2. Für die Darlegung der grundsätzlichen Bedeutung reicht die bloße Behauptung, die Streitsache habe eine solche Bedeutung, nicht aus; vielmehr muß der Beschwerdeführer konkret auf die Rechsfrage und ihre Bedeutung für die Allgemeinheit eingehen.
Normenkette
FGO § 115 Abs. 3 S. 3
Verfahrensgang
Tatbestand
Der Kläger und Beschwerdeführer (Kläger) war seit November 1977 als alleiniger Geschäftsführer einer GmbH tätig. Die GmbH geriet im Sommer 1979 in Zahlungsschwierigkeiten; der Antrag auf Eröffnung des Konkursverfahrens wurde im November 1979 mangels einer die Kosten des Verfahrens deckenden Masse abgelehnt. Der Beklagte und Beschwerdegegner (das Finanzamt - FA -) nahm den Kläger mit Ändeurngshaftungsbescheid vom 13. Oktober 1982 für Lohnsteuer 5 bis 11/79, Kirchenlohnsteuer und Säumniszuschläge für die Zeit von November 1978 bis November 1979 in Höhe von insgesamt X DM in Anspruch. Unter Änderung dieses Haftungsbescheides setzte das Finanzgericht (FG) die Haftungssumme (für Lohnsteuer 5 bis 7/79) auf Y DM herab. Soweit das FG den Haftungsbescheid aufrechterhielt, begründete es seine Entscheidung wie folgt:
Der Kläger hafte persönlich nach § 69 der Abgabenordnung (AO 1977). Er habe durch die nicht rechtzeitige Abführung der einbehaltenen Steuerabzugsbeträge eine mindestens grob fahrlässige Pflichtverletzung begangen und dadurch eine Steuerverkürzung herbeigeführt. Die Nichtabführung der Lohnsteuer verletze im allgemeinen ohne weiteres die Pflicht der den Arbeitgeber vertretenden Person, dafür zu sorgen, daß die Steuer aus den von ihm verwalteten Mitteln des Arbeitgebers entrichtet werde. Die Verletzung dieser Pflicht sei regelmäßig schuldhaft. Durch Delegierung habe sich der Kläger von der ihm nach § 34 AO 1977 obliegenden Pflicht nicht entbinden können. Der Einwand des Klägers, der Vorwurf der groben Fahrlässigkeit könne unter Berücksichtigung seiner Kenntnisse vom Steuerrecht nicht aufrechterhalten werden, greife nicht durch; der Geschäftsführer einer GmbH habe zu wissen, daß einbehaltene Lohnsteuer fristgerecht an das FA abzuführen sei. Ein grobes Verschulden entfalle auch nicht dadurch, daß der Kläger im Oktober 1979 mit der Vollstreckungsstelle des FA ein Stillhalteabkommen getroffen haben wolle. Eine solche Abrede habe ihn von der fristgerechten Zahlung nicht entbinden können, da hierin keine Stundung zu sehen gewesen sei.

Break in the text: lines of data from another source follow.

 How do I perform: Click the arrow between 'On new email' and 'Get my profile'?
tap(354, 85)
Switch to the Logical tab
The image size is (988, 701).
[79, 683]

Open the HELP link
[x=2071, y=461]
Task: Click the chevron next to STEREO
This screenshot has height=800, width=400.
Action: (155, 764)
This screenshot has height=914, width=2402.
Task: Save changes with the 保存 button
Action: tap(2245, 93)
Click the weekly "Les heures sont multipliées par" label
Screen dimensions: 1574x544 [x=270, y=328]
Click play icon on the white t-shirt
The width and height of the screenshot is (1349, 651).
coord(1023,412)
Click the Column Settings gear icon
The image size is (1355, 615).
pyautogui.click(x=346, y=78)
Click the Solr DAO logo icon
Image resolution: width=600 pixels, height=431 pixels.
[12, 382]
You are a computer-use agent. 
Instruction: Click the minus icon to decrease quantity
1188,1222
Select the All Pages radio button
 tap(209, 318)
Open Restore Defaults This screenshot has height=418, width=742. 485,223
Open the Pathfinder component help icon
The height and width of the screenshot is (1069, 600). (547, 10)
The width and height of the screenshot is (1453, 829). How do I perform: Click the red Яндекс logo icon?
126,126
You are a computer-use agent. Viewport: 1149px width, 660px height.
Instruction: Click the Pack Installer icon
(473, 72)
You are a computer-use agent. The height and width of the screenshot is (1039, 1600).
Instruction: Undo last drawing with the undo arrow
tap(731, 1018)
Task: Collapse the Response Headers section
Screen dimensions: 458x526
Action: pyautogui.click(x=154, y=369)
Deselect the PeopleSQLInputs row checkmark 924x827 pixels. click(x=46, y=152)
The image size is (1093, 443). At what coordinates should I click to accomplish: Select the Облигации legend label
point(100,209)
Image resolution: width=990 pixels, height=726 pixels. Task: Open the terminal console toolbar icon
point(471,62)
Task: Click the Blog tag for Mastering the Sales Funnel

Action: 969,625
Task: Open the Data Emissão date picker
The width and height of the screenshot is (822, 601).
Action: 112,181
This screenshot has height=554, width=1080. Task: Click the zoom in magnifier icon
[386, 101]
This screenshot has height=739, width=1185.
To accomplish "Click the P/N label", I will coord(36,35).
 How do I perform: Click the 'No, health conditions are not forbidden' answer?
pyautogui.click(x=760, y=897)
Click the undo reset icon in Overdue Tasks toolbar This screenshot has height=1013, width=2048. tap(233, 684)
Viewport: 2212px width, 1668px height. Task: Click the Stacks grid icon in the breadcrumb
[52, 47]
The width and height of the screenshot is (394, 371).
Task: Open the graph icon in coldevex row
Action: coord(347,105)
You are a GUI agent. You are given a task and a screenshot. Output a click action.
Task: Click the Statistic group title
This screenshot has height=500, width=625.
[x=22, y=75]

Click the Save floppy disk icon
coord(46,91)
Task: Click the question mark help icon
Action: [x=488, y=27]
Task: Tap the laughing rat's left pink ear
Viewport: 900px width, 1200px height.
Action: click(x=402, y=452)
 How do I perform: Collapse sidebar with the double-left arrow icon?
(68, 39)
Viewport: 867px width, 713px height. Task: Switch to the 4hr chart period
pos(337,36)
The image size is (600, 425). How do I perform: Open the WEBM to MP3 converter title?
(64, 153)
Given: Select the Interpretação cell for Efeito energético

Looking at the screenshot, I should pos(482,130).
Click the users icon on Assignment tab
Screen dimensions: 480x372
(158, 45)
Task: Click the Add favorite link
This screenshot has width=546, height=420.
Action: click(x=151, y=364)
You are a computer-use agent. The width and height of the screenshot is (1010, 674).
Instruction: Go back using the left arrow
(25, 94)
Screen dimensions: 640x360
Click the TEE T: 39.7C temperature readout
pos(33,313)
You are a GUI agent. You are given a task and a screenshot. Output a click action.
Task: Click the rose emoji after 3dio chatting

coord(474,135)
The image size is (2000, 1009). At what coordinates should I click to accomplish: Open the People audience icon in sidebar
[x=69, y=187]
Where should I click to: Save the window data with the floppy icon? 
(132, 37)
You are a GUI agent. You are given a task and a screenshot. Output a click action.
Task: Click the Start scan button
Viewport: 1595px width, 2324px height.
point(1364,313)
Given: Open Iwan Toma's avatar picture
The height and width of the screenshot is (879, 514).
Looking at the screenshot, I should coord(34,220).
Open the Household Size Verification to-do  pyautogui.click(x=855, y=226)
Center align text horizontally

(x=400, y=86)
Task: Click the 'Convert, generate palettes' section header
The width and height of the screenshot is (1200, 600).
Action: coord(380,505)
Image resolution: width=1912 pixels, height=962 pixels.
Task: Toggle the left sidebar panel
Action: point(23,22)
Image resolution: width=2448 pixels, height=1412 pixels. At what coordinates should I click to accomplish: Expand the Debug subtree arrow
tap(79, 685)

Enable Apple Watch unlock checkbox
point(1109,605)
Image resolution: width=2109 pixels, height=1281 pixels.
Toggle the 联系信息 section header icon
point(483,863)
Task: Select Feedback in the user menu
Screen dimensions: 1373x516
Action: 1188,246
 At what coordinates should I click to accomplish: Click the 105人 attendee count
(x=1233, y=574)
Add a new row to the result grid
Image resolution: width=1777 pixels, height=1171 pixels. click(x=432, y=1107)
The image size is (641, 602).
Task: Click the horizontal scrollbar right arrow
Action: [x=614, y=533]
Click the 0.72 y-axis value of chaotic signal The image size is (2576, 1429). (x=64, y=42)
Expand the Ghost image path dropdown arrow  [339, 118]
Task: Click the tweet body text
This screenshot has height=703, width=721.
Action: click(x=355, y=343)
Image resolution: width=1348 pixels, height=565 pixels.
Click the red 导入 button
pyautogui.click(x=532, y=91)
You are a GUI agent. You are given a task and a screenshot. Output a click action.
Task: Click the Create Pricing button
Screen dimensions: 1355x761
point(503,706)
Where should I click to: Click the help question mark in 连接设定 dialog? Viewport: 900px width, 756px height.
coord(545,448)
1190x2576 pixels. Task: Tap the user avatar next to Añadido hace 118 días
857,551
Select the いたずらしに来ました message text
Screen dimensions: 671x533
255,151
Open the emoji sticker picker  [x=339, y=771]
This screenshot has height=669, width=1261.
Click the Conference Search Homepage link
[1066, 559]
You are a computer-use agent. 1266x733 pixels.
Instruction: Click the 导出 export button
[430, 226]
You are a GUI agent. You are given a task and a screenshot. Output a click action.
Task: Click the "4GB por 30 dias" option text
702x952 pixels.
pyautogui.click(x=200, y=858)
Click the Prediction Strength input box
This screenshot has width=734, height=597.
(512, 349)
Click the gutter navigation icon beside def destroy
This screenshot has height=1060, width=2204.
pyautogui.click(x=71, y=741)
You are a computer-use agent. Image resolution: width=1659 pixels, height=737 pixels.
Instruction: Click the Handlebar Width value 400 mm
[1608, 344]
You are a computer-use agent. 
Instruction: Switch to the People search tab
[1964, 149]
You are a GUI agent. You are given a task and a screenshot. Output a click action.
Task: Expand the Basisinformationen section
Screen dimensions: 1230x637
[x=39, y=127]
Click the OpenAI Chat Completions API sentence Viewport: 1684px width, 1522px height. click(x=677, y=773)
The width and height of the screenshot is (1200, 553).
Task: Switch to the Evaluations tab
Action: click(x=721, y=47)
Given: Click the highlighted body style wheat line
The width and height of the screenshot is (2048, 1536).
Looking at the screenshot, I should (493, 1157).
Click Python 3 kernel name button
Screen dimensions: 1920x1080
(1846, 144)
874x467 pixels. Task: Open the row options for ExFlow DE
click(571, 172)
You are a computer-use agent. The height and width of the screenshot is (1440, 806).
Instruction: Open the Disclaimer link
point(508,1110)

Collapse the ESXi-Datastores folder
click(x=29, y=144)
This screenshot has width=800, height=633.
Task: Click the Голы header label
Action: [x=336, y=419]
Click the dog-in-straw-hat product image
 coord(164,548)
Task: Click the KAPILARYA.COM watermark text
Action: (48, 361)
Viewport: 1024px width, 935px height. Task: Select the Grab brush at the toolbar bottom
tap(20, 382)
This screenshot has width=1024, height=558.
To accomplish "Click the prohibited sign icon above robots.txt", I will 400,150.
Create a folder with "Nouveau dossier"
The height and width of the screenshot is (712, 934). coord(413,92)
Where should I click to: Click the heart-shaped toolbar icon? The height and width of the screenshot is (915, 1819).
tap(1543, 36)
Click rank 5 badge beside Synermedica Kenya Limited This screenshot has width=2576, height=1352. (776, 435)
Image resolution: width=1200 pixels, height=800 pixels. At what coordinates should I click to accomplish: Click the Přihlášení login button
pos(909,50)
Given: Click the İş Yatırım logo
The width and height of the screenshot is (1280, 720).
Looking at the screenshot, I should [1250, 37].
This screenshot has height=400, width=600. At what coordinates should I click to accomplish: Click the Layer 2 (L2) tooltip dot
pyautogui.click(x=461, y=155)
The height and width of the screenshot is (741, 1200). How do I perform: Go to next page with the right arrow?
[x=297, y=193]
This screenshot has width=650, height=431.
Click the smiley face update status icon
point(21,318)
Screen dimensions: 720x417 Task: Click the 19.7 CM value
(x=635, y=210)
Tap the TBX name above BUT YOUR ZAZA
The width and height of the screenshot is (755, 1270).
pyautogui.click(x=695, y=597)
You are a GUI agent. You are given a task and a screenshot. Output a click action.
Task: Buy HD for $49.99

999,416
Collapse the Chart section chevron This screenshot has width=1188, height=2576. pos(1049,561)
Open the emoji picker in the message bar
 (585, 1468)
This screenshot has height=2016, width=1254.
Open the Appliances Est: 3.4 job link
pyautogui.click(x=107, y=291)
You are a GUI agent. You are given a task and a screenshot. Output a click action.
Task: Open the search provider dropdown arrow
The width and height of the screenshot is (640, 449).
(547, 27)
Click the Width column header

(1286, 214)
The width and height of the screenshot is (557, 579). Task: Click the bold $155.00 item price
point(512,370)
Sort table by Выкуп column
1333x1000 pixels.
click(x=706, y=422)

Das FG hat die Revision nicht zugelassen.
Gegen die ihm am 4. Dezember 1986 zugestellte Vorentscheidung legte der Kläger mit am 2. März 1987 beim FG eingegangenem Schriftsatz Nichtzulassungsbeschwerde ein. Zur Begründung führte er aus:
Die Revision sei zuzulassen, weil die Vorentscheidung von mehreren Entscheidungen des Bundesfinanzhofs (BFH) abweiche. Er verweise auf seine Revisionsbegründung vom 31. Januar 1987 und die dort zitierten Entscheidungen. Darüber hinaus habe die Frage grundsätzliche Bedeutung, inwieweit der Fahrlässigkeitsmaßstab des § 69 AO 1977 von dem in § 109 der Reichsabgabenordnung (AO) abweiche.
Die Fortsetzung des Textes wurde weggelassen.